• _Written problem_:
Could you lay out every line of the listing below as a Markdown table with two columns, Row and Line, giving each row a number and leaving out blank lines?

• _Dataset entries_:
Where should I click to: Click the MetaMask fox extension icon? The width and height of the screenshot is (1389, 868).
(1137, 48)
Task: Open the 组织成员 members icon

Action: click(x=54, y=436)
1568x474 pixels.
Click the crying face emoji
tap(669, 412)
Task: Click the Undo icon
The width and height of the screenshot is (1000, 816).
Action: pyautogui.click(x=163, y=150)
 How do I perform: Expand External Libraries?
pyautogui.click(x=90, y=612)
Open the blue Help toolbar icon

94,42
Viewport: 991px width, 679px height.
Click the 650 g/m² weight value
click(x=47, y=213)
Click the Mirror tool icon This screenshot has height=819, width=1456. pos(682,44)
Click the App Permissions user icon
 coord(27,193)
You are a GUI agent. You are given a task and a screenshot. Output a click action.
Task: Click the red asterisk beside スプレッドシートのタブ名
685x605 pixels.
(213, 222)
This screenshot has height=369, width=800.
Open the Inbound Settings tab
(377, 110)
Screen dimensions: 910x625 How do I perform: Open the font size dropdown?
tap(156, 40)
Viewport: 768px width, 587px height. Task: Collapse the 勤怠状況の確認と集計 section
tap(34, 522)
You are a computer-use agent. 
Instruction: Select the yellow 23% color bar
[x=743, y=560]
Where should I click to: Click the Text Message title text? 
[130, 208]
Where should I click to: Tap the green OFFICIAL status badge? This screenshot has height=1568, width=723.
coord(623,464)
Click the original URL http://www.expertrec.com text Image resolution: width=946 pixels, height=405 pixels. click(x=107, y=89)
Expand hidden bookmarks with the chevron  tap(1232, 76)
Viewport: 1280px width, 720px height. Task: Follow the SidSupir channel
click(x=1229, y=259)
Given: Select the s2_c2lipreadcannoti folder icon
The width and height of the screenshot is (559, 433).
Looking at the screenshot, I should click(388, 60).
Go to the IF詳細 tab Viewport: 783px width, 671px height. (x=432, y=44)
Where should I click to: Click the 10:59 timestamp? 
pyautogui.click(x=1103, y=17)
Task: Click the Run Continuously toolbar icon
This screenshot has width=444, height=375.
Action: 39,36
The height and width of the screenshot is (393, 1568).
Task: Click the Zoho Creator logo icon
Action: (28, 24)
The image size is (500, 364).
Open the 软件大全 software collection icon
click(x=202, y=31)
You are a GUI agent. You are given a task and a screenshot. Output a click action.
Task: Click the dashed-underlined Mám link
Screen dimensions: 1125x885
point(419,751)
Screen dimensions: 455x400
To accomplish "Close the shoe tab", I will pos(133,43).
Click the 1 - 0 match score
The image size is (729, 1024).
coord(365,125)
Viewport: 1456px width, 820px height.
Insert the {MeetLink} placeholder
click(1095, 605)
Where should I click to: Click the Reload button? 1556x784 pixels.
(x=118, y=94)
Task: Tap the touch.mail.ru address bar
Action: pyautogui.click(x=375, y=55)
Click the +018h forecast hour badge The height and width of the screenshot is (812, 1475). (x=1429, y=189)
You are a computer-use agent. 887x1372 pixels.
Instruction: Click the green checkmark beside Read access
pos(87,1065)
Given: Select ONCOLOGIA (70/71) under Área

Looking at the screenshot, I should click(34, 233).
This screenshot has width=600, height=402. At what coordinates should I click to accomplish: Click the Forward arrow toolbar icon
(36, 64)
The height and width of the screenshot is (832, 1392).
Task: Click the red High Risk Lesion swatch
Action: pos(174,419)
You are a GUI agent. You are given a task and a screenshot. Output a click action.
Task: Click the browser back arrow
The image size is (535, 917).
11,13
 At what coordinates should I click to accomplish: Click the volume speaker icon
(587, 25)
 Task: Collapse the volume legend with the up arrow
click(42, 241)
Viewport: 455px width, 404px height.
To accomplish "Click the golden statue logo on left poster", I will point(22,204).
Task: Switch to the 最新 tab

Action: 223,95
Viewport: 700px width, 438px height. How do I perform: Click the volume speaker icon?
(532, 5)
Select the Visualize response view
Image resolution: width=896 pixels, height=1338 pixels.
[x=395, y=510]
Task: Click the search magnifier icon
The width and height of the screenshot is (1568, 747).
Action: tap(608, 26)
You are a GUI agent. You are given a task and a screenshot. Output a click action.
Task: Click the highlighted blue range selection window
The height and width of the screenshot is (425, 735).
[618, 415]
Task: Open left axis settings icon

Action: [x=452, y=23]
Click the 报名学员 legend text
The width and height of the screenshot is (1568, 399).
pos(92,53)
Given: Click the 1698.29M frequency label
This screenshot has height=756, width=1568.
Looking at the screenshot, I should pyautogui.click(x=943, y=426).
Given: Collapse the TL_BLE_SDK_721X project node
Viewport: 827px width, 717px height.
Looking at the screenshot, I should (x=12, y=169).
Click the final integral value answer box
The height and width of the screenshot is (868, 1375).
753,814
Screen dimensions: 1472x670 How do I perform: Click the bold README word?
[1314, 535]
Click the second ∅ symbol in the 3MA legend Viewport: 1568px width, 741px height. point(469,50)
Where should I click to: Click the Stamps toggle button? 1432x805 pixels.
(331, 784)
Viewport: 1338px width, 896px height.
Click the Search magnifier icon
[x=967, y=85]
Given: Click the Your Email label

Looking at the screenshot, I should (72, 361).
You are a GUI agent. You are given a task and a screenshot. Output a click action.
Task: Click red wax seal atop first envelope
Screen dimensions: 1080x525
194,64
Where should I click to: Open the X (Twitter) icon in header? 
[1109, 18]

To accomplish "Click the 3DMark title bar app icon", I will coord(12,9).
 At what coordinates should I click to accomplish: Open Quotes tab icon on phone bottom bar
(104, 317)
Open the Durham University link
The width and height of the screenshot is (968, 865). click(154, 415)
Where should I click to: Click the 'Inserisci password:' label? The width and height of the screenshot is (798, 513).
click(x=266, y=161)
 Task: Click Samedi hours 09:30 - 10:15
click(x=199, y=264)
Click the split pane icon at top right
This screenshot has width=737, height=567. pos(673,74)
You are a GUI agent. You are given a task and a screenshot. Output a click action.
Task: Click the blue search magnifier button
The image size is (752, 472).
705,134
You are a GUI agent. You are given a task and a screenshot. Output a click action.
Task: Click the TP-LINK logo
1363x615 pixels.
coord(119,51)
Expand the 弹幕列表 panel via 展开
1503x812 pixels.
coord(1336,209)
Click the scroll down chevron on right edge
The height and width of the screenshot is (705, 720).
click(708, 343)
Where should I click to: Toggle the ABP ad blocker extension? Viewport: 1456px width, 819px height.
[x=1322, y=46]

• _The answer_:
| Row | Line |
|---|---|
| 1 | Where should I click to: Click the MetaMask fox extension icon? The width and height of the screenshot is (1389, 868). |
| 2 | (1137, 48) |
| 3 | Task: Open the 组织成员 members icon |
| 4 | Action: click(x=54, y=436) |
| 5 | 1568x474 pixels. |
| 6 | Click the crying face emoji |
| 7 | tap(669, 412) |
| 8 | Task: Click the Undo icon |
| 9 | The width and height of the screenshot is (1000, 816). |
| 10 | Action: pyautogui.click(x=163, y=150) |
| 11 |  How do I perform: Expand External Libraries? |
| 12 | pyautogui.click(x=90, y=612) |
| 13 | Open the blue Help toolbar icon |
| 14 | 94,42 |
| 15 | Viewport: 991px width, 679px height. |
| 16 | Click the 650 g/m² weight value |
| 17 | click(x=47, y=213) |
| 18 | Click the Mirror tool icon This screenshot has height=819, width=1456. pos(682,44) |
| 19 | Click the App Permissions user icon |
| 20 |  coord(27,193) |
| 21 | You are a GUI agent. You are given a task and a screenshot. Output a click action. |
| 22 | Task: Click the red asterisk beside スプレッドシートのタブ名 |
| 23 | 685x605 pixels. |
| 24 | (213, 222) |
| 25 | This screenshot has height=369, width=800. |
| 26 | Open the Inbound Settings tab |
| 27 | (377, 110) |
| 28 | Screen dimensions: 910x625 How do I perform: Open the font size dropdown? |
| 29 | tap(156, 40) |
| 30 | Viewport: 768px width, 587px height. Task: Collapse the 勤怠状況の確認と集計 section |
| 31 | tap(34, 522) |
| 32 | You are a computer-use agent.  |
| 33 | Instruction: Select the yellow 23% color bar |
| 34 | [x=743, y=560] |
| 35 | Where should I click to: Click the Text Message title text?  |
| 36 | [130, 208] |
| 37 | Where should I click to: Tap the green OFFICIAL status badge? This screenshot has height=1568, width=723. |
| 38 | coord(623,464) |
| 39 | Click the original URL http://www.expertrec.com text Image resolution: width=946 pixels, height=405 pixels. click(x=107, y=89) |
| 40 | Expand hidden bookmarks with the chevron  tap(1232, 76) |
| 41 | Viewport: 1280px width, 720px height. Task: Follow the SidSupir channel |
| 42 | click(x=1229, y=259) |
| 43 | Given: Select the s2_c2lipreadcannoti folder icon |
| 44 | The width and height of the screenshot is (559, 433). |
| 45 | Looking at the screenshot, I should click(388, 60). |
| 46 | Go to the IF詳細 tab Viewport: 783px width, 671px height. (x=432, y=44) |
| 47 | Where should I click to: Click the 10:59 timestamp?  |
| 48 | pyautogui.click(x=1103, y=17) |
| 49 | Task: Click the Run Continuously toolbar icon |
| 50 | This screenshot has width=444, height=375. |
| 51 | Action: 39,36 |
| 52 | The height and width of the screenshot is (393, 1568). |
| 53 | Task: Click the Zoho Creator logo icon |
| 54 | Action: (28, 24) |
| 55 | The image size is (500, 364). |
| 56 | Open the 软件大全 software collection icon |
| 57 | click(x=202, y=31) |
| 58 | You are a GUI agent. You are given a task and a screenshot. Output a click action. |
| 59 | Task: Click the dashed-underlined Mám link |
| 60 | Screen dimensions: 1125x885 |
| 61 | point(419,751) |
| 62 | Screen dimensions: 455x400 |
| 63 | To accomplish "Close the shoe tab", I will pos(133,43). |
| 64 | Click the 1 - 0 match score |
| 65 | The image size is (729, 1024). |
| 66 | coord(365,125) |
| 67 | Viewport: 1456px width, 820px height. |
| 68 | Insert the {MeetLink} placeholder |
| 69 | click(1095, 605) |
| 70 | Where should I click to: Click the Reload button? 1556x784 pixels. |
| 71 | (x=118, y=94) |
| 72 | Task: Tap the touch.mail.ru address bar |
| 73 | Action: pyautogui.click(x=375, y=55) |
| 74 | Click the +018h forecast hour badge The height and width of the screenshot is (812, 1475). (x=1429, y=189) |
| 75 | You are a computer-use agent. 887x1372 pixels. |
| 76 | Instruction: Click the green checkmark beside Read access |
| 77 | pos(87,1065) |
| 78 | Given: Select ONCOLOGIA (70/71) under Área |
| 79 | Looking at the screenshot, I should click(34, 233). |
| 80 | This screenshot has width=600, height=402. At what coordinates should I click to accomplish: Click the Forward arrow toolbar icon |
| 81 | (36, 64) |
| 82 | The height and width of the screenshot is (832, 1392). |
| 83 | Task: Click the red High Risk Lesion swatch |
| 84 | Action: pos(174,419) |
| 85 | You are a GUI agent. You are given a task and a screenshot. Output a click action. |
| 86 | Task: Click the browser back arrow |
| 87 | The image size is (535, 917). |
| 88 | 11,13 |
| 89 |  At what coordinates should I click to accomplish: Click the volume speaker icon |
| 90 | (587, 25) |
| 91 |  Task: Collapse the volume legend with the up arrow |
| 92 | click(42, 241) |
| 93 | Viewport: 455px width, 404px height. |
| 94 | To accomplish "Click the golden statue logo on left poster", I will point(22,204). |
| 95 | Task: Switch to the 最新 tab |
| 96 | Action: 223,95 |
| 97 | Viewport: 700px width, 438px height. How do I perform: Click the volume speaker icon? |
| 98 | (532, 5) |
| 99 | Select the Visualize response view |
| 100 | Image resolution: width=896 pixels, height=1338 pixels. |
| 101 | [x=395, y=510] |
| 102 | Task: Click the search magnifier icon |
| 103 | The width and height of the screenshot is (1568, 747). |
| 104 | Action: tap(608, 26) |
| 105 | You are a GUI agent. You are given a task and a screenshot. Output a click action. |
| 106 | Task: Click the highlighted blue range selection window |
| 107 | The height and width of the screenshot is (425, 735). |
| 108 | [618, 415] |
| 109 | Task: Open left axis settings icon |
| 110 | Action: [x=452, y=23] |
| 111 | Click the 报名学员 legend text |
| 112 | The width and height of the screenshot is (1568, 399). |
| 113 | pos(92,53) |
| 114 | Given: Click the 1698.29M frequency label |
| 115 | This screenshot has height=756, width=1568. |
| 116 | Looking at the screenshot, I should pyautogui.click(x=943, y=426). |
| 117 | Given: Collapse the TL_BLE_SDK_721X project node |
| 118 | Viewport: 827px width, 717px height. |
| 119 | Looking at the screenshot, I should (x=12, y=169). |
| 120 | Click the final integral value answer box |
| 121 | The height and width of the screenshot is (868, 1375). |
| 122 | 753,814 |
| 123 | Screen dimensions: 1472x670 How do I perform: Click the bold README word? |
| 124 | [1314, 535] |
| 125 | Click the second ∅ symbol in the 3MA legend Viewport: 1568px width, 741px height. point(469,50) |
| 126 | Where should I click to: Click the Stamps toggle button? 1432x805 pixels. |
| 127 | (331, 784) |
| 128 | Viewport: 1338px width, 896px height. |
| 129 | Click the Search magnifier icon |
| 130 | [x=967, y=85] |
| 131 | Given: Click the Your Email label |
| 132 | Looking at the screenshot, I should (72, 361). |
| 133 | You are a GUI agent. You are given a task and a screenshot. Output a click action. |
| 134 | Task: Click red wax seal atop first envelope |
| 135 | Screen dimensions: 1080x525 |
| 136 | 194,64 |
| 137 | Where should I click to: Open the X (Twitter) icon in header?  |
| 138 | [1109, 18] |
| 139 | To accomplish "Click the 3DMark title bar app icon", I will coord(12,9). |
| 140 |  At what coordinates should I click to accomplish: Open Quotes tab icon on phone bottom bar |
| 141 | (104, 317) |
| 142 | Open the Durham University link |
| 143 | The width and height of the screenshot is (968, 865). click(154, 415) |
| 144 | Where should I click to: Click the 'Inserisci password:' label? The width and height of the screenshot is (798, 513). |
| 145 | click(x=266, y=161) |
| 146 |  Task: Click Samedi hours 09:30 - 10:15 |
| 147 | click(x=199, y=264) |
| 148 | Click the split pane icon at top right |
| 149 | This screenshot has width=737, height=567. pos(673,74) |
| 150 | You are a GUI agent. You are given a task and a screenshot. Output a click action. |
| 151 | Task: Click the blue search magnifier button |
| 152 | The image size is (752, 472). |
| 153 | 705,134 |
| 154 | You are a GUI agent. You are given a task and a screenshot. Output a click action. |
| 155 | Task: Click the TP-LINK logo |
| 156 | 1363x615 pixels. |
| 157 | coord(119,51) |
| 158 | Expand the 弹幕列表 panel via 展开 |
| 159 | 1503x812 pixels. |
| 160 | coord(1336,209) |
| 161 | Click the scroll down chevron on right edge |
| 162 | The height and width of the screenshot is (705, 720). |
| 163 | click(708, 343) |
| 164 | Where should I click to: Toggle the ABP ad blocker extension? Viewport: 1456px width, 819px height. |
| 165 | [x=1322, y=46] |